Cinque misure cautelari per le corse clandestine di cavalli che si sarebbero svolte in un fondo agricolo privato a Triscina, nel territorio di Castelvetrano. Il gip del Tribunale di Marsala, su richiesta della Procura, ha disposto un divieto di dimora in Sicilia e quattro obblighi di presentazione alla polizia giudiziaria nei confronti di cinque cittadini italiani, uno originario di Palermo, due residenti a Campobello di Mazara e uno a Castelvetrano.
Gli indagati sono ritenuti, a vario titolo, promotori e partecipi di un’associazione per delinquere finalizzata all’organizzazione e alla promozione di competizioni clandestine di cavalli.
La vicenda non è nuova. In passato TP24 si era già occupata di quell’ippodromo abusivo, dove si sarebbero svolte corse clandestine con tanto di scommesse. Adesso l’inchiesta della Procura di Marsala mette nero su bianco un quadro più ampio, fatto di organizzazione, comunicazioni riservate, gestione del tracciato e presunti maltrattamenti sugli animali.
L’indagine è partita nel febbraio 2024 da una segnalazione presentata da un’associazione ambientalista alla Procura di Marsala ed è proseguita fino al luglio 2025. Gli investigatori hanno utilizzato telecamere, analisi forensi sui cellulari degli indagati e accertamenti di laboratorio svolti con il Servizio veterinario dell’Asp e il Nucleo Cites del Centro Anticrimine Natura dei Carabinieri di Palermo.
Secondo quanto emerso, le gare venivano organizzate attraverso un’app di messaggistica. Lì sarebbero state raccolte le adesioni di fantini e scuderie, fissate le date degli eventi, comunicate le batterie e le posizioni di partenza e diffusi i video delle competizioni.
Gli indagati avrebbero anche curato la manutenzione del fondo agricolo trasformato in ippodromo, predisponendo box di partenza e aree di stazionamento per gli animali.
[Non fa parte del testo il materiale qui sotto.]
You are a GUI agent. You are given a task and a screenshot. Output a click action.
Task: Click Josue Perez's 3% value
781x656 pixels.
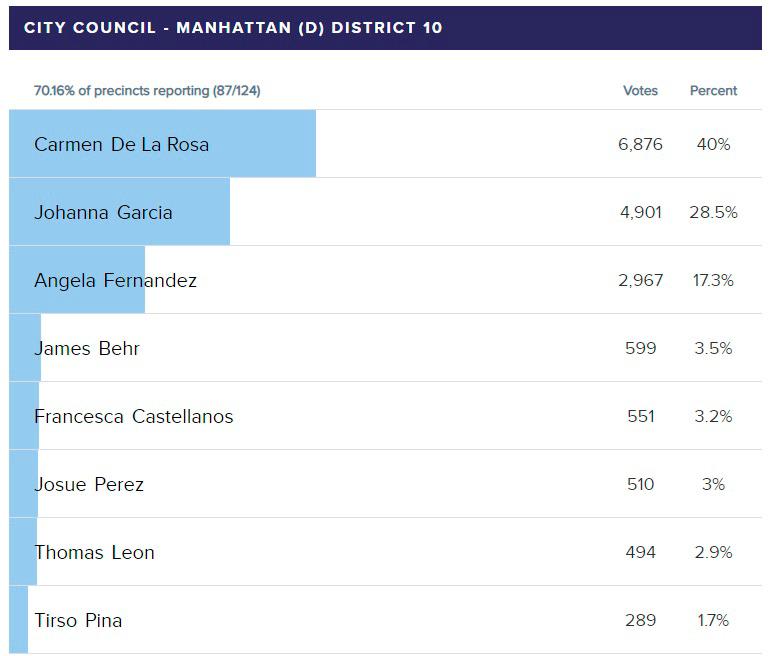point(713,484)
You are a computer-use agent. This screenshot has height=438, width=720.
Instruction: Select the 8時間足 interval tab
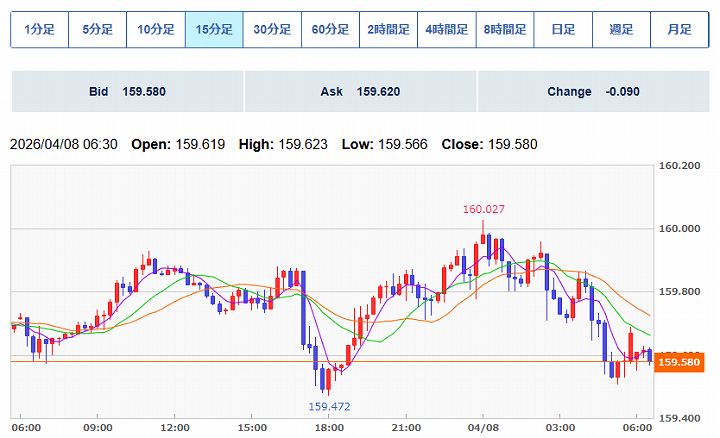[505, 30]
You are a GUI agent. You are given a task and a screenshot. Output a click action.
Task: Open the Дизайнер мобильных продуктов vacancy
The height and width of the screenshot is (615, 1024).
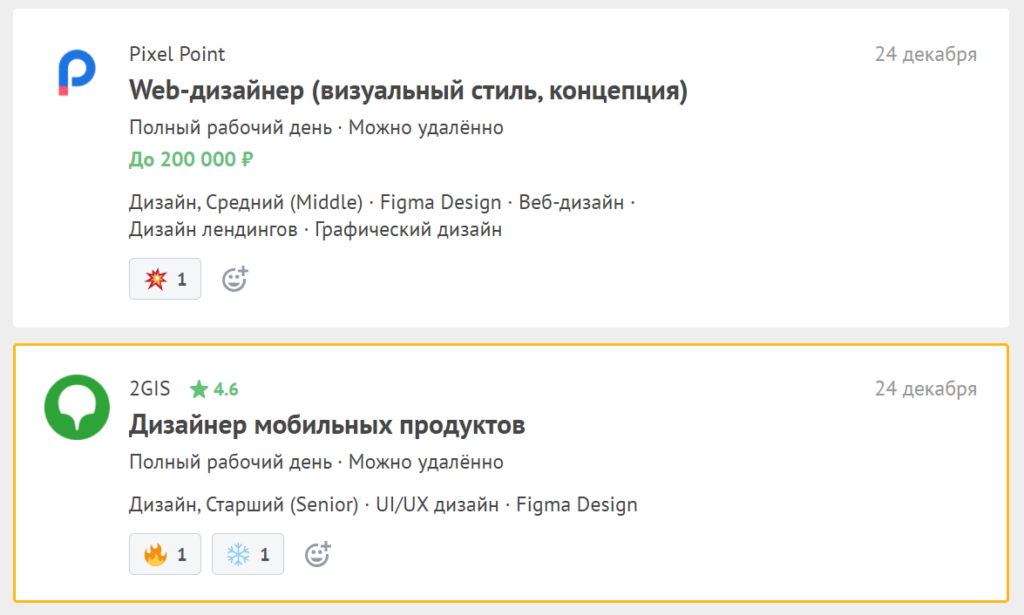pos(327,425)
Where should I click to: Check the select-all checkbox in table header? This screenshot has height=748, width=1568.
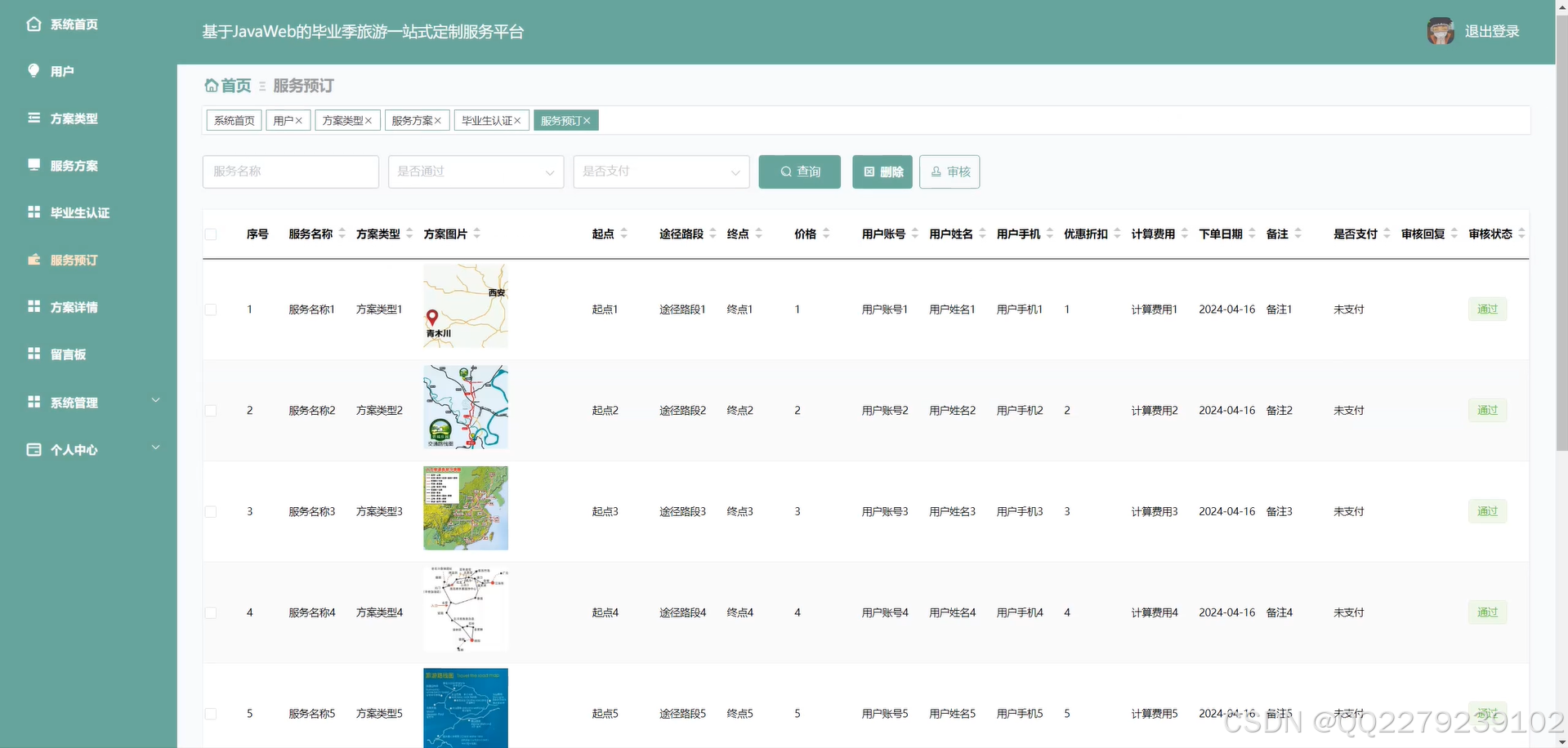pyautogui.click(x=211, y=234)
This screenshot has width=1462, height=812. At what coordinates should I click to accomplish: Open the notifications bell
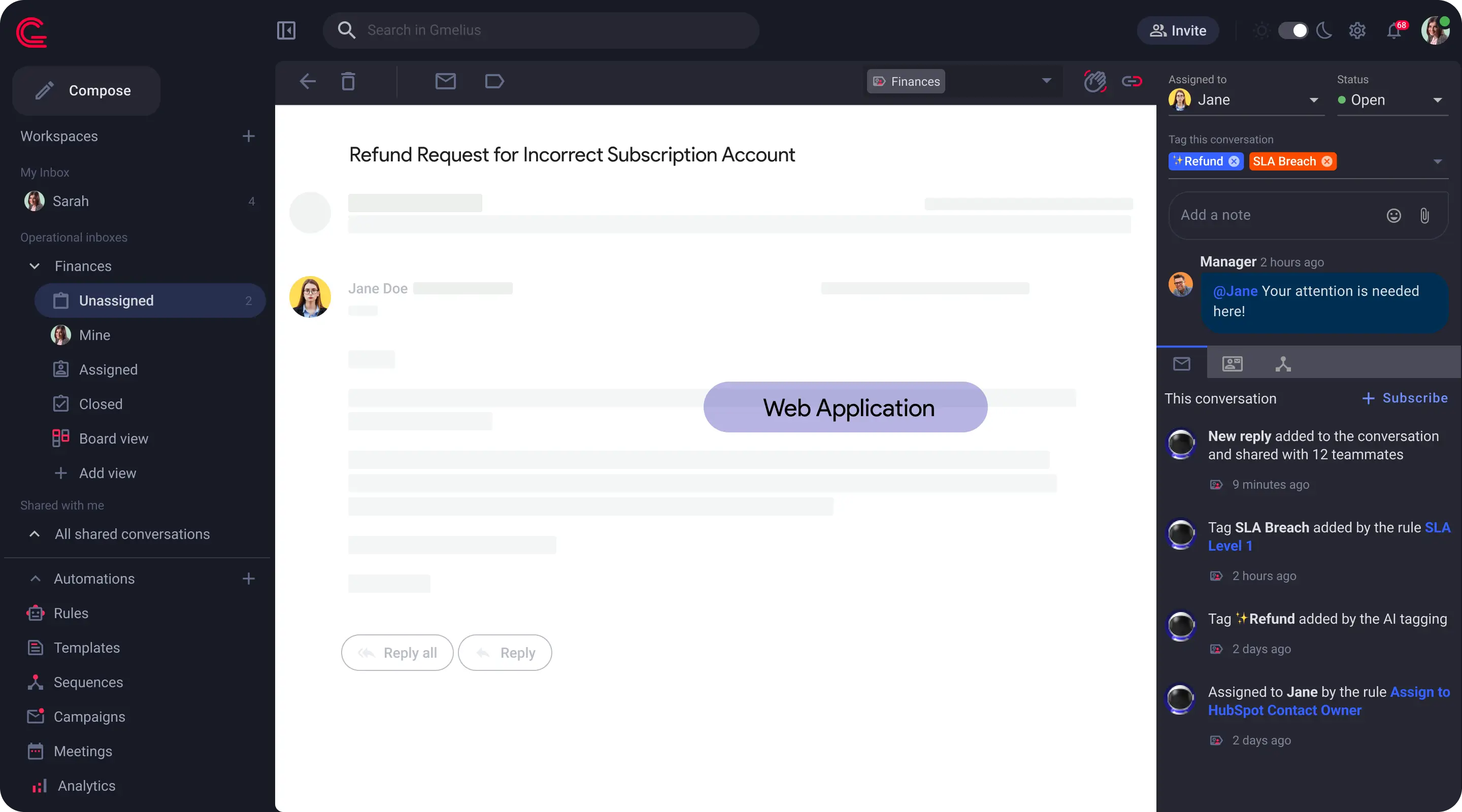(1394, 30)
Dall’inchiesta emergono anche presunti maltrattamenti ai cavalli, sia nelle modalità di allevamento e allenamento sia attraverso la somministrazione di sostanze dopanti vietate, risultate dalle analisi di laboratorio. Durante una delle gare, un cavallo avrebbe riportato anche la frattura di una gamba.
Oltre ai cinque destinatari delle misure cautelari, risultano indagate altre sette persone, provenienti anche da altre zone della Sicilia. Non farebbero parte dell’associazione, ma avrebbero partecipato alle competizioni non autorizzate come proprietari dei cavalli o fantini.
Le indagini preliminari sono ancora in corso.